What does it mean to lie? In a strict sense, lying means relating a falsehood that one knows on some level to be just that — false. We are not always honest with ourselves, and our brains have many ways to deceive themselves. We are frequently convinced, often quite strongly of things simply not true, tenaciously holding some falsehoods as self-evident truths.
It seems paradoxical to be able to believe what we know to be false, so how then may it be possible to fool ourselves in that manner and still be aware, at least intellectually, that we are doing so?
First, a bit of what it means to ‘know’ something. Knowledge at it’s most basic level involves both awareness of an idea, or probable fact, and its acceptance.
Knowledge involves belief that something is the case or that something is not, that belief needed to fully grasp the intricacies and nuances of what is known, but we are not all the way there yet. We have a couple more steps to go…
To know something, we must not only be informed of a thing and believe it to be the case, but it must actually conform to existing facts — it must be true. Not just this, but there must be some grounds for believing it, and convincing ourselves that we have knowledge, and not just a lucky guess on our part.
Strictly speaking, you can’t really know something that’s false, and you can’t truthfully say you know something without good grounds…
There must be some information available, usually gained by our senses, by which we obtain those grounds and the justification for the item of knowledge we possess — some channel of information must necessarily and sufficiently complete the picture, so that we can confidently think that we know something.
Whether these grounds come from our own personal sensory experience, often enhanced by our instruments and other artifacts, secondhand or further removed testimony given by others (usually needing some kinds of grounding itself, like real and relevant expertise of the source giving the testimony…) and possibly other channels of information as well, we must have evidence, and it must be strong enough to justify the claim we accept.
We surely deceive ourselves, convince ourselves of probable falsehoods and we often hold conflicting beliefs by walling them off from each other — and even using processes of doublethink and rationalization to entertain them without the discomfort we often experience when both or all come to our conscious awareness at the same time.
It’s possible to have a lack of confidence in one’s knowledge, the niggling doubt that sometimes happens to those of us who hold all knowledge to be subject to correction with further and better grounds to retain, reject or amend what we know at any given time.
With doublethink, rationalization, logical fallacies and belief in belief — believing for the sake of belief itself as a virtue — we may hold at least as partially true what we intellectually know (and thus to an extent accept) to be false, and move from compartmentalizing our accepted and conflicting claims into the territory of the pious fraud, further into those of the pathological liar and victims of False memory syndrome…
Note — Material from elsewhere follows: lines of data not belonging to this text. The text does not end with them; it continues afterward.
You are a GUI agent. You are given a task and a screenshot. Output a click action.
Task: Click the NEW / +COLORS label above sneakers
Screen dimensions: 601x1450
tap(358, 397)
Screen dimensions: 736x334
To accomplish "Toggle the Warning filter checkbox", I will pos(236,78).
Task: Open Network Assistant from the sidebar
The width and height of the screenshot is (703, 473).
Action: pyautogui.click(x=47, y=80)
…as well as when we willfully sacrifice the value of reason and evidence in favor of what feels good to us, rather than the uncomfortable realities we are often forced to deal with in daily life.
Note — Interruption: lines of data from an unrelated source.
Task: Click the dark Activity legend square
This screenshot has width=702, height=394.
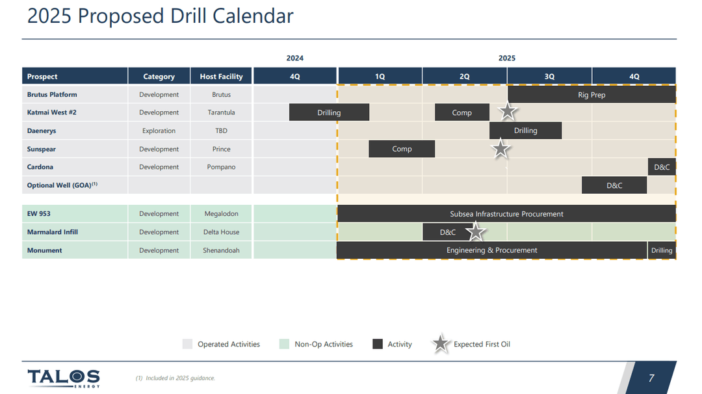Action: tap(377, 343)
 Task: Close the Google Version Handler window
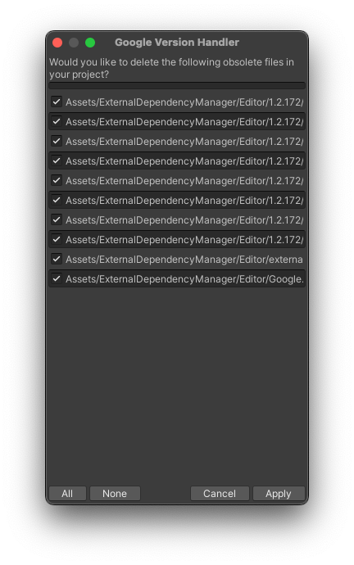pos(57,43)
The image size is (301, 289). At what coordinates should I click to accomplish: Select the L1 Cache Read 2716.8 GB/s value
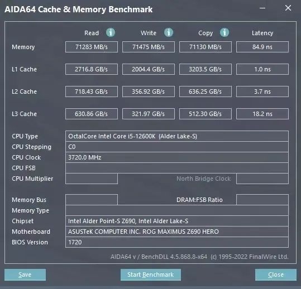point(92,69)
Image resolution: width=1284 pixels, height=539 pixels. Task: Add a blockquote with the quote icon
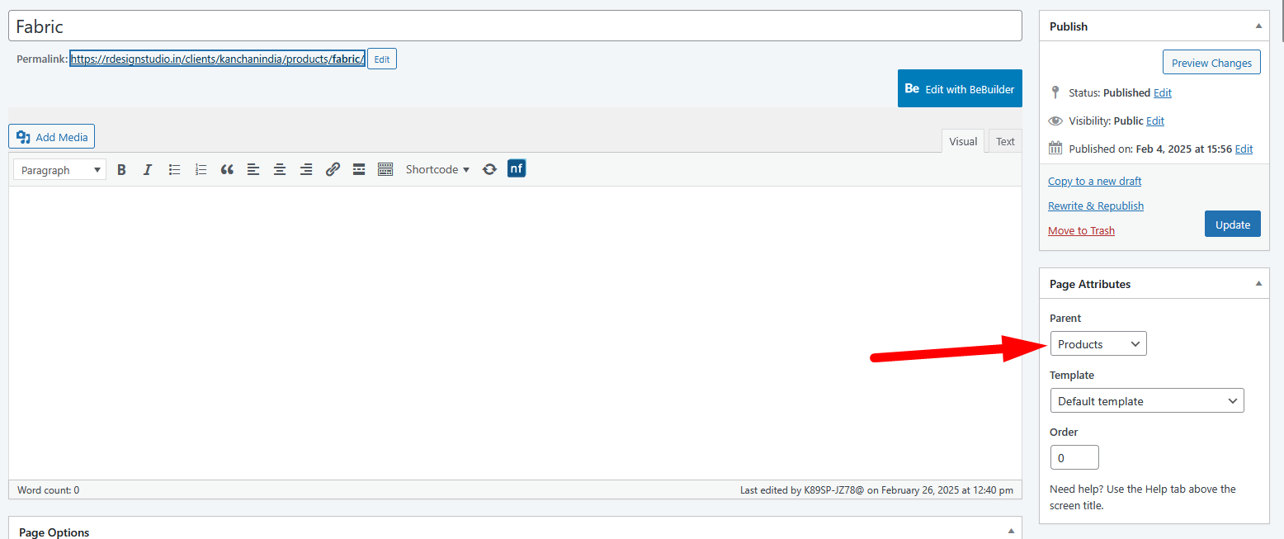227,170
When we are faced with an incentive to believe something that agrees strongly with our prejudices, it comes down to a simple matter of “Can I believe?” that we may not even have to ask. We accept such things on a whim, unless we exercise care in our thinking. We have a tendency to first believe things we have an emotional investment in, and then cobble together, often quite ingeniously, reasons to justify our belief.
When we are faced with those things we are disinclined to believe, things contrary to our ideologies, or belief/value paradigms, it’s a matter of “Must I believe?” as though we are being faced with an uncomfortable choice and go immediately on the defensive with frequently clever rationalizations we muster to attack the discomforting idea and defend our belief structures from harm.
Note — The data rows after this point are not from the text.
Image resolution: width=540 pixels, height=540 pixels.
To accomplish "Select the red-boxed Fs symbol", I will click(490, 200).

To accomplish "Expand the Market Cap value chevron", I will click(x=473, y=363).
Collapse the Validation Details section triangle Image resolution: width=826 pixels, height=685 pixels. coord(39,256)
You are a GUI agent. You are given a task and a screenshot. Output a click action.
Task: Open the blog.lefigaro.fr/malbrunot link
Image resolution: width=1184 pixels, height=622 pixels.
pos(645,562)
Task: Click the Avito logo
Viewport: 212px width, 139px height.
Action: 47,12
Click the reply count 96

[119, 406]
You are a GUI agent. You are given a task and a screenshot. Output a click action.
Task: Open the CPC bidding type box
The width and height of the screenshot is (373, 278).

But I would add a third option, shown by thinkers and investigators I’ve known, read and listened to who approach certain…nonscientific and scientific…topics as intellectual curiosities or academic subject matter without a clear vested interest in accepting or rejecting the claims that these concern:
“Should I believe? Do I have sound reasons to accept this claim as true, or do I have sound reasons to reject it as false, or worse, as not even wrong?”
Often these questions aren’t even consciously asked by those believing, disbelieving, or suspending both until the data are in.
But the first two involve belief or disbelief first, followed by a attempts at conscious justification, often subjectively ironclad, and often fallacious, whereas the third involves deliberation, a weighing of evidence and argument, followed by a tentative conclusion, possibly with leanings toward either end of a continuum of credulity to denial, but a conclusion subject to newer and better information and reasoning as they are presented.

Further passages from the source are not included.